The Python Package Index, also known as PyPI, is a large repository of python packages. Millions of developers all around the world contribute to Python daily by creating python scripts and uploading to PyPI.

In this blog post, I am going to write a simple python script that, on running, will print Hello World on the terminal. Then, going to upload this script to PyPI so that it can be installed on any platform easily using pip or pip3.

Requirements:
1. Github account
2. Basic knowledge of python
3. setuptools - (pip3 install setuptools)
4. wheel - (pip3 install wheel)

By the end of this blog post, you should be able to print hello world using a single command:


Let's get started!

The first thing to do is find a unique name for your project. The name that I will call the Hello World script will be print_hello_world. At the time that I am writing this post, there is not package called print_hello_world on PyPI. Logically, after doing this tutorial, there might be one.

1. Create app folder
Fire up your terminal and run

mkdir print_hello_world 
cd print_hello_world 

2. Create print_hello_world.py
Create the python script. In this case I will name it print_hello_world.py. You can call it whatever you want depending on your project name.

touch print_hello_world.py

3. Write your program
Write the following to the script print_hello_world.py

print('Hello World!') 


This is why python is so great; writing a program that prints 1 line requires only 1 line of code, unlike other programming languages.

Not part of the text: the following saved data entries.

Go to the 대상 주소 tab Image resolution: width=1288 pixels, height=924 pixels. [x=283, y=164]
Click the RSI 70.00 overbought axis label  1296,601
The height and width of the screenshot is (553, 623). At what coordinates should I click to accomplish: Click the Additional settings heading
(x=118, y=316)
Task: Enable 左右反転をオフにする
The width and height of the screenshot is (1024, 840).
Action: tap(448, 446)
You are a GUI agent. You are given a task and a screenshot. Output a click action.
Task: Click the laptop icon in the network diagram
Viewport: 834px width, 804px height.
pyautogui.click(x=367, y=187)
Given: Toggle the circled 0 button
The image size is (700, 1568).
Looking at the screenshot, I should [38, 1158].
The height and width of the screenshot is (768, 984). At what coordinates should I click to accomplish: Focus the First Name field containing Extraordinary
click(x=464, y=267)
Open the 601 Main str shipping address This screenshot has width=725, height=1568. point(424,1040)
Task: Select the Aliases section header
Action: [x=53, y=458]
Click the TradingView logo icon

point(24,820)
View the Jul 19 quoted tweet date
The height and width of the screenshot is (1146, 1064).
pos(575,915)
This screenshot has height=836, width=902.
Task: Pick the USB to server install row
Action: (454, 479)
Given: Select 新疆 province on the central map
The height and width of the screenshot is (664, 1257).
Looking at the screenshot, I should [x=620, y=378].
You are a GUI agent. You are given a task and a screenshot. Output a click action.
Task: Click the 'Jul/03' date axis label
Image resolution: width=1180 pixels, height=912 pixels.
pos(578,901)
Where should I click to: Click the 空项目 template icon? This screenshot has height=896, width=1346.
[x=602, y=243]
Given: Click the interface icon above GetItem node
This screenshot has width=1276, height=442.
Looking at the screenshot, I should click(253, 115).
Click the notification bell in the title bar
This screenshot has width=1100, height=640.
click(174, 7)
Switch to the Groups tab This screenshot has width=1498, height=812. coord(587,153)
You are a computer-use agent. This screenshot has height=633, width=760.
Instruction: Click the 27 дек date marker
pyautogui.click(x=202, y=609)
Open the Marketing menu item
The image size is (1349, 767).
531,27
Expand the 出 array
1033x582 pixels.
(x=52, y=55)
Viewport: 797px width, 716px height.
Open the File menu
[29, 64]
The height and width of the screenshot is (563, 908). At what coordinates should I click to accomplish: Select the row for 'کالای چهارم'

4. Getting ready to be published


Once your project is ready to be published, you can start by creating an account on PyPI
(https://pypi.org/account/register/). Remember your username and password since you will be using those everytime you publish a python package. the steps below will help you create configuration files for the project.

5. Create setup.py
Now that your account has been created, we will create some of the configuration files that your project requires in order to be uploaded to PyPI properly. The first file you have to create is setup.py.
touch setup.py 

setup.py is the standard for distributing python package. This is where you will specify the name, versioning scheme, the requirements for your script to work and other important configurations. The setup.py script for this project will be as follows:

import setuptools

  with open("README.md", "r") as f:
    long_description = f.read()

  setuptools.setup(
    name = 'print-hello-world',
    version='0.0.1',
    script=['print-hello-world'],
    author='YOUR FULL NAME'
    author='YOUR EMAIL ADDRESS'
    description=long_description
    url='GITHUB REPO FOR THIS PROJECT'
    classifiers=[Programming Language :: Python :: 3","License :: Freely Distributable",]
)

For the versioning scheme, you can check out the various schemes that exists out there. One of the most popular is Semantic Versioning(SemVer), which follows MAJOR.MINOR.PATCH style The SemVer specification is usually used for big projects. You can check out the official documentation here. This hello world project follows a simple versioning style(0.0.x).


6. Create LICENSE
Another important file needed is the LICENSE. You can google for the types of licenses you can create on Github. The most popular one is MIT License, which briefly says 'do whatever you want to do with the project.' You can choose what type of license you want to add to your project here. For this project, we will choose MIT License. Below is a template of the MIT License:

Copyright (c) [year] [fullname]

Permission is hereby granted, free of charge, to any person obtaining a copy
of this software and associated documentation files (the "Software"), to deal
in the Software without restriction, including without limitation the rights
to use, copy, modify, merge, publish, distribute, sublicense, and/or sell
copies of the Software, and to permit persons to whom the Software is
furnished to do so, subject to the following conditions:

The above copyright notice and this permission notice shall be included in all
copies or substantial portions of the Software.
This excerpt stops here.